How should we analyse The Lion, the Witch and the Wardrobe: as Christian allegory, as wish-fulfilment fantasy, or as something else? Before we embark on an analysis of the novel, it might be worth briefly recapping the plot.
The Lion, the Witch and the Wardrobe: summary
The novel is about four siblings – Peter, Susan, Edmund, and Lucy Pevensie – who are evacuated from London during the Second World War and sent to live with a professor in the English countryside. One day, Lucy discovers that one of the wardrobes in the house contains a portal through to another world, a land covered in snow.
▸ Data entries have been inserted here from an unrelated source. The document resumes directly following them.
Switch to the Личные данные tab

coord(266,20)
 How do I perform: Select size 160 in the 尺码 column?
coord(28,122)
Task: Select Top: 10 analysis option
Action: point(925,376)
Soon after arriving there, she (quite literally) bumps into a faun (half-man, half-goat) named Mr Tumnus, who takes her to his house and gives her tea while he tells her about the land she has wandered into. Its name is Narnia, and it is always winter (but never Christmas) ever since the White Witch cast a spell over the land. Indeed, Tumnus confesses to Lucy that he should report Lucy’s presence in Narnia to the White Witch, but he can’t bring himself to do it. Instead, he helps her find her way back to the portal so she can return home.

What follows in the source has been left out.